Metformin Relabeling Would Boost Use Among Type 2 Diabetics

Although metformin is a proven first-line diabetes medication, many patients with type 2 diabetes (T2D) are discouraged from taking the drug due to inappropriate FDA labeling, according to a research letter published on January 5, 2015, in JAMA Internal Medicine.

A pair of researchers from Weill Cornell Medical College and the University of Pennsylvania discovered that the FDA currently labels metformin as unsafe for use in some T2D patients with comorbid kidney problems. The study authors believe that this label is overly conservative and differs immensely from professional society recommendations, such as those of the American Diabetes Association (ADA).

In the research, 2007 to 2012 data from the National Health and Nutrition Survey was examined alongside serum creatinine levels and estimated glomerular filtration rates (eGFRs) to determine how much metformin non-use was attributable to safety concerns.

According to the authors, T2D patients with eGFRs >60 to 90 mL/min, which indicate mild renal function impairment but fall below the FDA’s contradiction cutoff, used metformin at a rate of roughly 80.6%. However, those with eGFRs between 30 and 60 mL/min—the levels at which professional societies and the FDA differ in opinion—used metformin at rates between 48% and 57%. If the FDA amended the drug’s label, then an additional 1 million T2D patients—including those with kidney problems—would receive the drug, the researchers contended.

“Pharmacists and patients should be aware that common prescribing practices are too conservative and lead to under-use of metformin in patients with mild to moderate kidney disease.
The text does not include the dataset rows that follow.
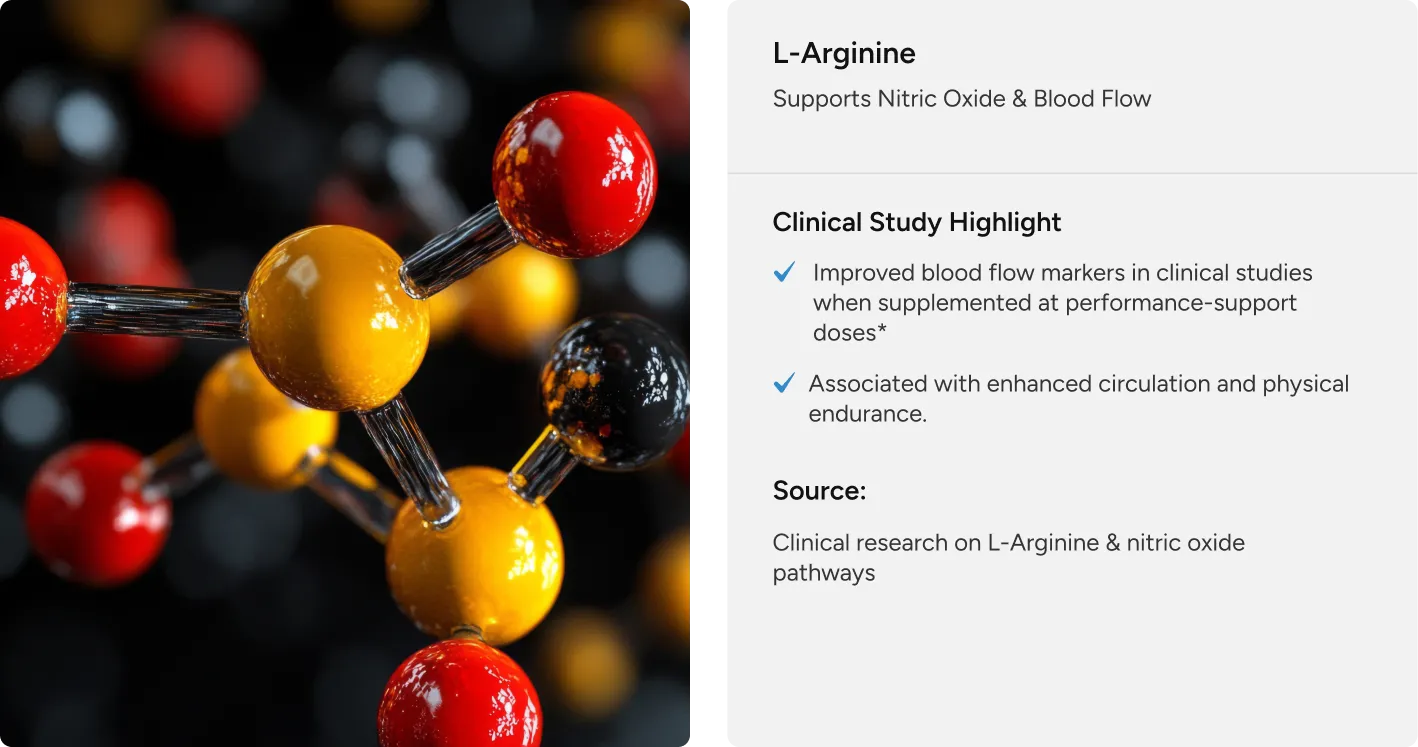Click the asterisk footnote after "doses"
This screenshot has height=747, width=1418.
coord(882,333)
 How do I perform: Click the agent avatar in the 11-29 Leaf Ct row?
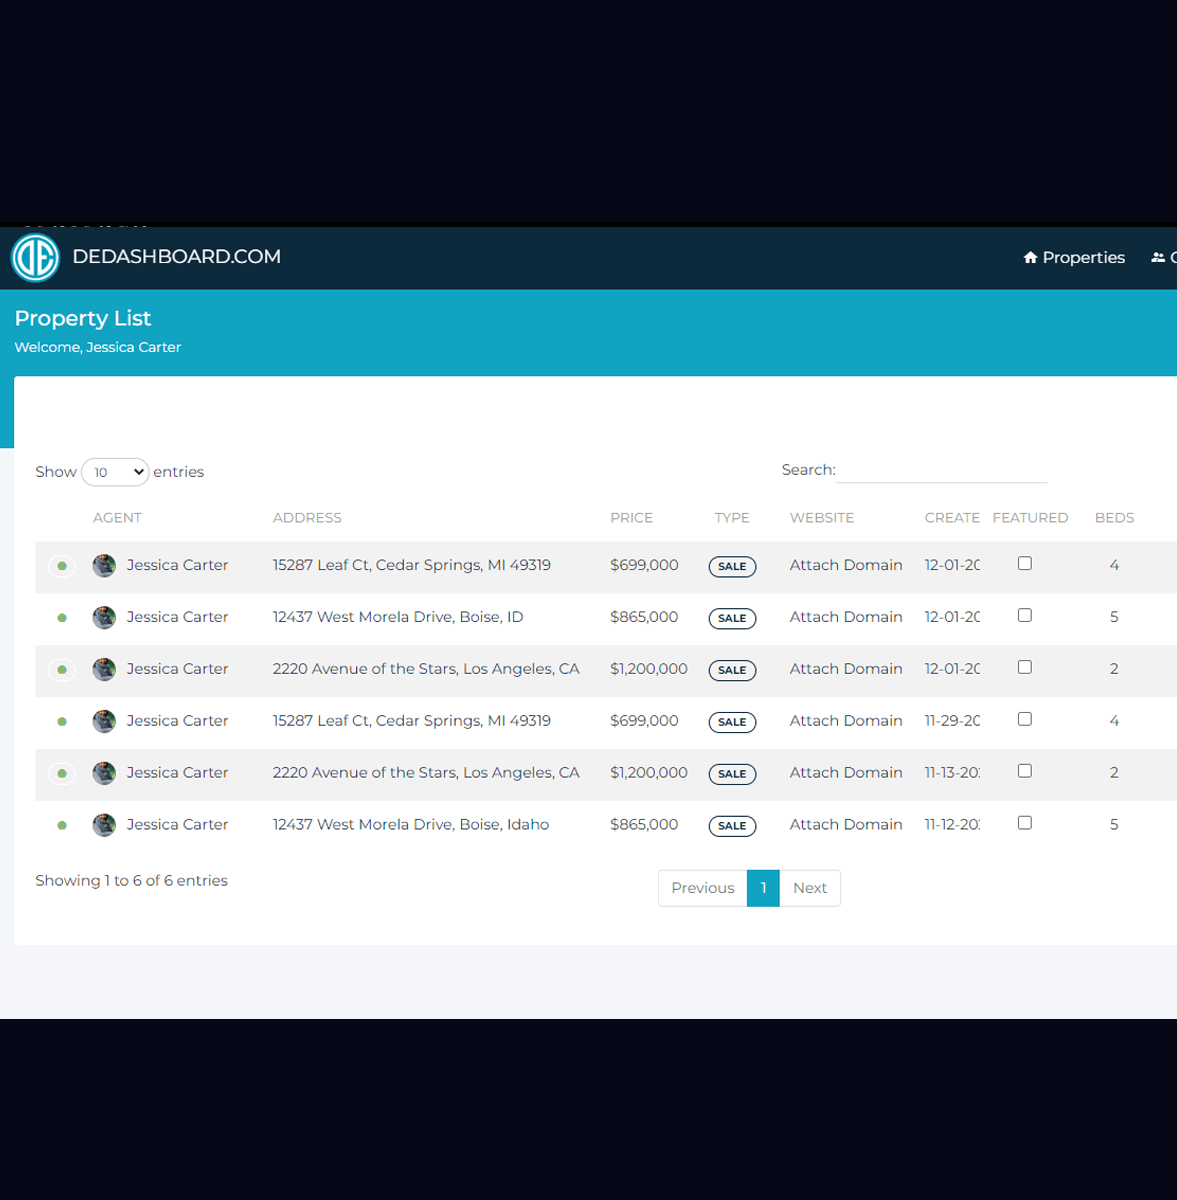104,722
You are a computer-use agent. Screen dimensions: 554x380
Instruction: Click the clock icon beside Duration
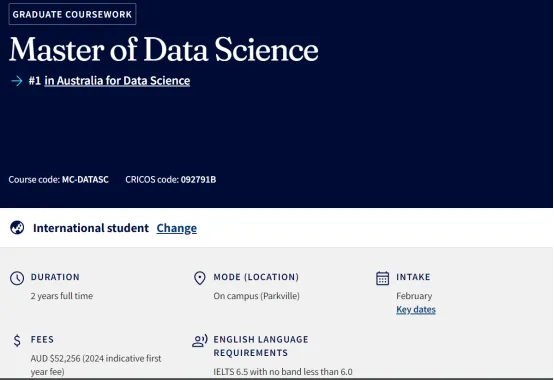(17, 278)
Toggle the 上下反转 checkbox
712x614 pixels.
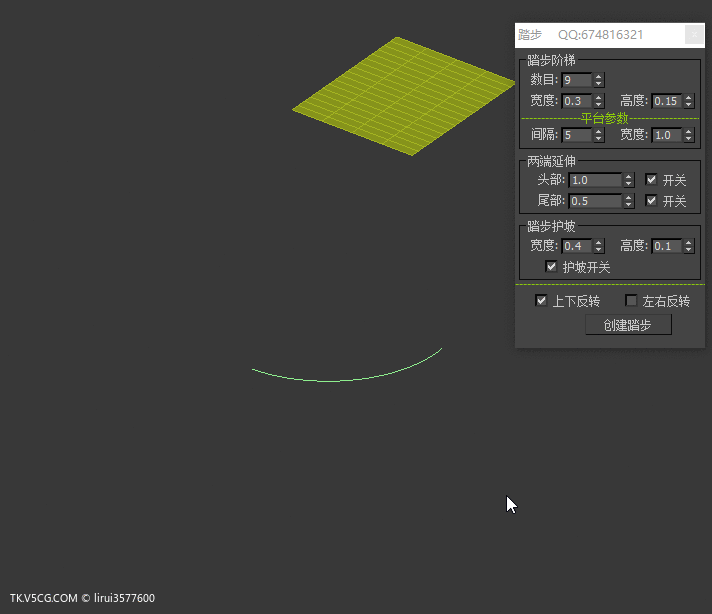[542, 301]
In fact, metformin is still safe in many of these patients and remains a superior option for treating T2D,” study co-author James H. Flory, MD, MSCE, told Pharmacy Times. “A position statement from the ADA supports use of metformin in patients with a eGFR >30 mL/min, which corresponds to moderate chronic kidney disease.”

The researchers noted that citizen petitions were filed against the FDA in 2012 and 2013 to request that the labeling requirements for metformin be relaxed and redefined in terms of more modern eGFR measures. The FDA, however, has not yet responded to those petitions.

“The FDA is overdue to revisit the contraindication to metformin use in patients with mild to moderate renal insufficiency, which is worsening the care of almost 1 million patients with T2D in the US,” the study authors concluded.